Water Dog wrote:I think where they goofed though is not realizing people would see through it and be upset. I think they thought it would be clever and marketable. They are used to being surrounded by yes-men and fallout really just didn't occur to them. Everybody supported Romney after all. Members have widely opposed same sex marriage. What's the big deal? So, it's a combination of well-meaning ignorance combined with profound incompetence and lack of situational awareness.
Their problem is that all of the FP/12 are hard core LDS (white area) thinker. They only hear repeats of their own words, both from local leaders and addressed congregants after a meeting and those staffers and 70s that support them in their administrative roles. The FP/12 know that there are vocal opponents (those that the FP/12 think in a black area), but consider them few, far between and a threat--like John Dehlin and Kate Kelly. Who cares about them? We ex people that think and vocalize it.
The problem is this whole debacle with the Nov 5 Policy shows that FP/12 did not realize that but for hard core LDS like themselves, there is a vast gray area now in LDS thinking, particularly now on gay rights issues and over which those under 45 in particular are sympathetic. The LDS thinking in this morally enlightened era is more evenly diffuse across the spectrum than the FP/12 have heretofore thought--they hearken for the good old days when luke warmers would be spewn out of Jesus' mouth.
This black-and-white drawn policy against parents that LG live together is being met with severe reaction by the grayer area LDS, and there are more of them than the FP/12 thought there were and they are more wedded to egalitarianism than any prior generations of LDS. Surprising to the hierarchically steeped FP/12 is also how many well educated gray-area LDS are marching with their feet out of the LDS church. But, I think that the visceral reaction by gray area LDS has as much (or more) to do with infusing into the mechanics and impact of the policy an Original Sin concept onto the children living in those households (the sins of the father or mother making the child ineligible for infant naming/blessing, baptism, Aaronic priesthood ordinances, etc.), which is contrary to a basic LDS tenet dating back at least to the Wentworth Letter.
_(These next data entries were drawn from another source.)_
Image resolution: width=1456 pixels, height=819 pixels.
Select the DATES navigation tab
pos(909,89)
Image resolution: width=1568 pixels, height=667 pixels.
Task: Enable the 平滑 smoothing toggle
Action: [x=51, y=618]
This mypoic view that the FP/12 have of where the LDS population is in 2015 is exacerbated by the lawyers and business types among their ranks. They often can't see the difference in those and their supposed ecclesiastical skill sets; it's much easier for the heart physician-apostles to keep their prior occupational skill sets differentiated--they know that in the temple and elsewhere now while on FP/12 assignments that they don't have a scalpel in their hands nor are they in the cath lab.
The FP/12 are becoming ever more so Pharisaical than before, even though elements have been creeping into the LDS leadership even since the 1830s.